JAKARTA - Vaksin COVID-19 Novavax resmi mendapatkan otorisasi penggunaan di kawasan Uni Eropa, setelah Badan Pengawas Obat Eropa (EMA) memberikan lampu hijau penggunaannya Senin.

"Kami menyambut baik keputusan Komisi Eropa hari ini yang mencerminkan otorisasi pertama vaksin COVID-19 berbasis protein untuk orang-orang di Uni Eropa," uajr CEO Novavax Stanley C. Erck, mengutip Euronews 20 Desember.

Disebut Nuvaxovid, ini adalah vaksin kelima yang disahkan di penggunaanya di kawasan Benua Biri setelah Pfizer/BioNTech, AstraZeneca/Oxford, Moderna dan Johnson & Johnson.

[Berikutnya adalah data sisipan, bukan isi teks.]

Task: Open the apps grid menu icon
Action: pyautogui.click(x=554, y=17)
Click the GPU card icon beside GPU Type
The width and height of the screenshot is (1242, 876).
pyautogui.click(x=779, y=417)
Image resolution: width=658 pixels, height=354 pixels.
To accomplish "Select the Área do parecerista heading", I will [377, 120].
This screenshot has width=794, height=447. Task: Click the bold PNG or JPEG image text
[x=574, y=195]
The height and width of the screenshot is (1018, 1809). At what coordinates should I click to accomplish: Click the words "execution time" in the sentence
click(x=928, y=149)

Pihak pabrikannya mengklaim dapat membantu memenangkan skeptis vaksin, Nuvaxovid menggunakan teknologi yang lebih konvensional daripada yang digunakan untuk vaksin lain yang sudah digunakan.

Ini mirip dengan teknologi yang digunakan pada vaksin hepatitis B dan pertusis yang berusia puluhan tahun, dan tidak membutuhkan tempat penyimpanan dengan suhu yang sangat rendah.

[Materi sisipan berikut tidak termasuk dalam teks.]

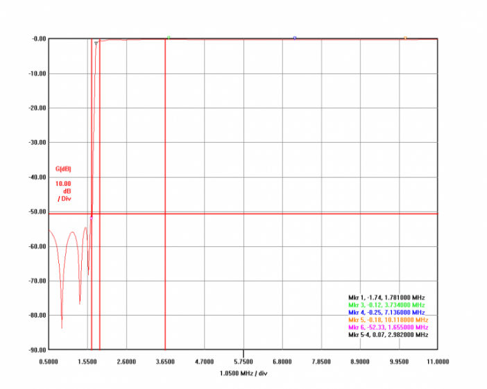Viewport: 487px width, 389px height.
Task: Click the Mkr 5-4 delta readout
Action: tap(388, 335)
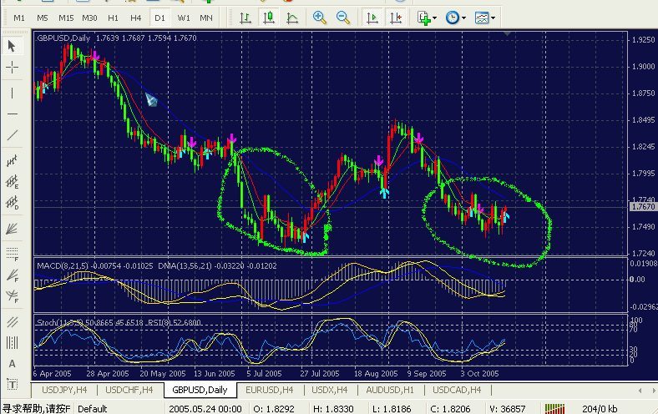
Task: Select the crosshair tool
Action: [x=13, y=68]
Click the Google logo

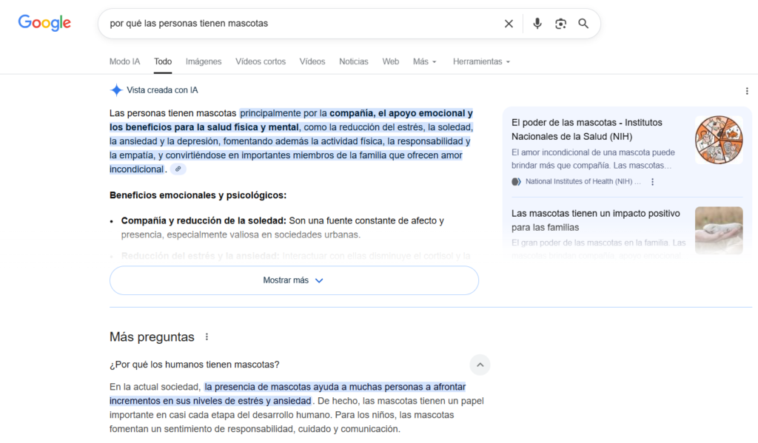pos(44,23)
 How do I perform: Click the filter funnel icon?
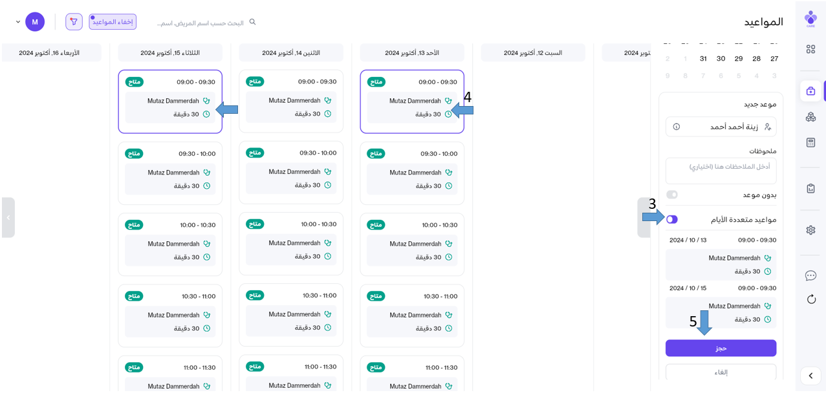[74, 22]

Apa yang disebut vaksin "subunit" protein mengandung fragmen patogen yang dimurnikan yang kemudian memicu respons imun. Vaksin ini diberikan dengan dua dosis terpisah berjarak tiga minggu.

Diketahui, vaksin Pfizer dan Moderna adalah vaksin messenger RNA (mRNA), sebuah teknologi inovatif yang menyuntikkan untaian instruksi genetik ke dalam tubuh, yang memberi tahu sel pasien apa yang harus dilakukan untuk melawan penyakit.

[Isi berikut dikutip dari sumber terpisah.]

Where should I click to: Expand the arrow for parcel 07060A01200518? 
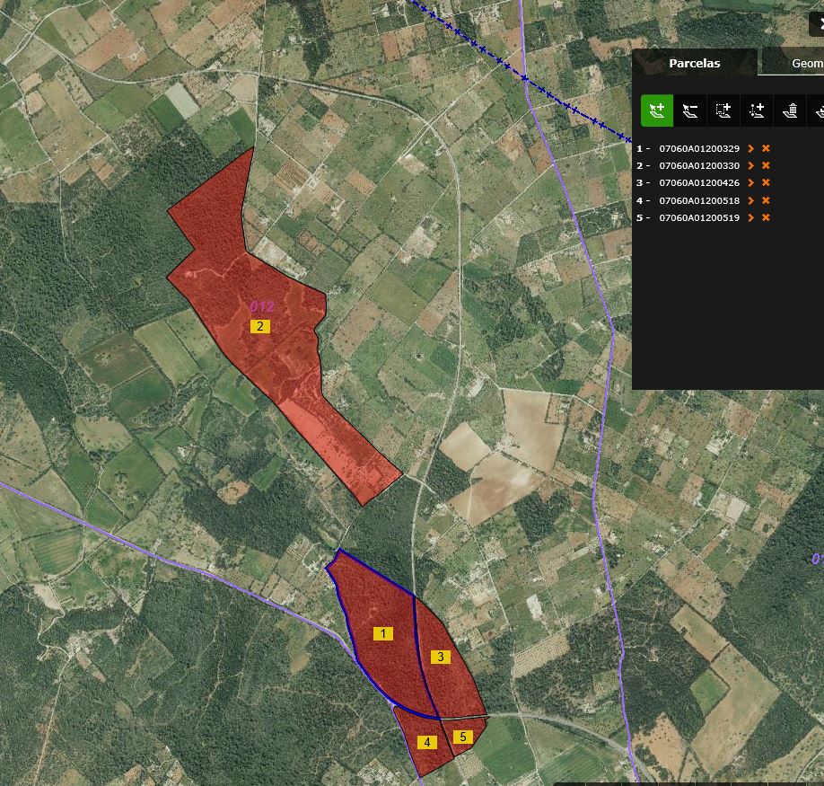750,201
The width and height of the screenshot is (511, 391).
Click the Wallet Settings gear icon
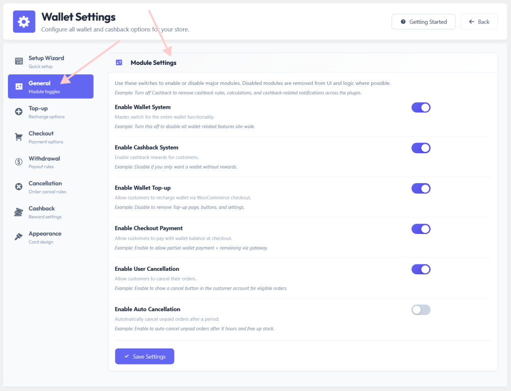24,22
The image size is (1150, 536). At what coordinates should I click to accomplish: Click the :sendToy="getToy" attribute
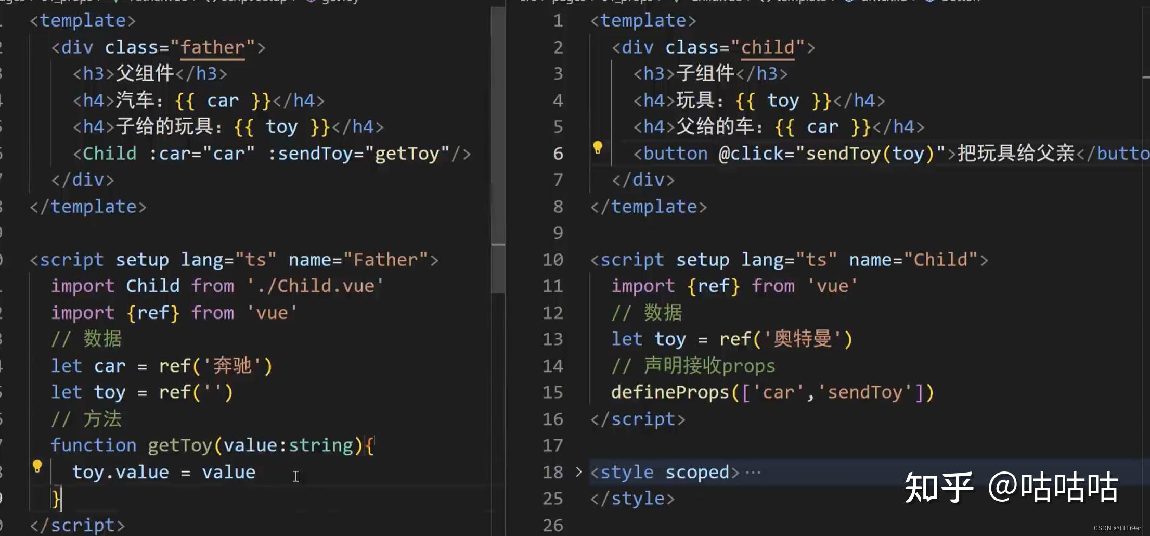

Sementara, AstraZeneca dan Johnson & Johnson menggunakan teknologi vektor virus yang menggunakan jenis virus yang sangat umum disebut adenovirus, yang telah dimodifikasi untuk membawa informasi genetik dalam tubuh untuk melawan COVID.

Efek samping yang jarang tetapi serius dari peradangan jantung telah dilaporkan dengan vaksin mRNA dan pembekuan darah dengan vaksin vektor virus.

Sementara, sejumlah besar orang menerima suntikan COVID dalam uji coba, "efek samping tertentu hanya dapat muncul ketika jutaan orang divaksinasi," ujar EMA.

CEO Novavax berpendapat vaksin perusahaannya "dapat membantu mengatasi hambatan utama untuk vaksinasi global, termasuk tantangan distribusi global dan keraguan vaksin."

Hasil dari uji klinis yang dirilis pada Bulan Juni menunjukkan kemanjuran 90,4% terhadap penyakit, serta kemanjuran 100 persen terhadap kasus berat hingga sedang.

Selain itu, pihak perusahaan juga mengatakan sedang "mengevaluasi vaksinnya terhadap varian Omicron" dan mengerjakan versi khusus untuk itu.

Untuk diketahui, Komisi Eropa telah menandatangani kontrak dengan Novavax untuk pembelian 200 juta dosis vaksinnya di muka setelah disetujui oleh EMA.

Tetapi Novavax telah berjuang dengan penundaan berbulan-bulan di tengah apa yang baru-baru ini disebut oleh sekelompok anggota parlemen sebagai "masalah produksi".

Di luar Eropa, Indonesia dan Filipina sudah menyetujui vaksin Novavax, sedangkan Jepang sudah sepakat membeli 150 juta dosis. Novavax mengatakan. pihaknya juga telah mengajukan persetujuan di Inggris, India, Australia, Selandia Baru, Kanada, dan dengan Organisasi Kesehatan Dunia.

Adapun Organisasi Kesehatan Dunia (WHO) memberikan daftar penggunaan darurat untuk vaksin pada akhir pekan lalu.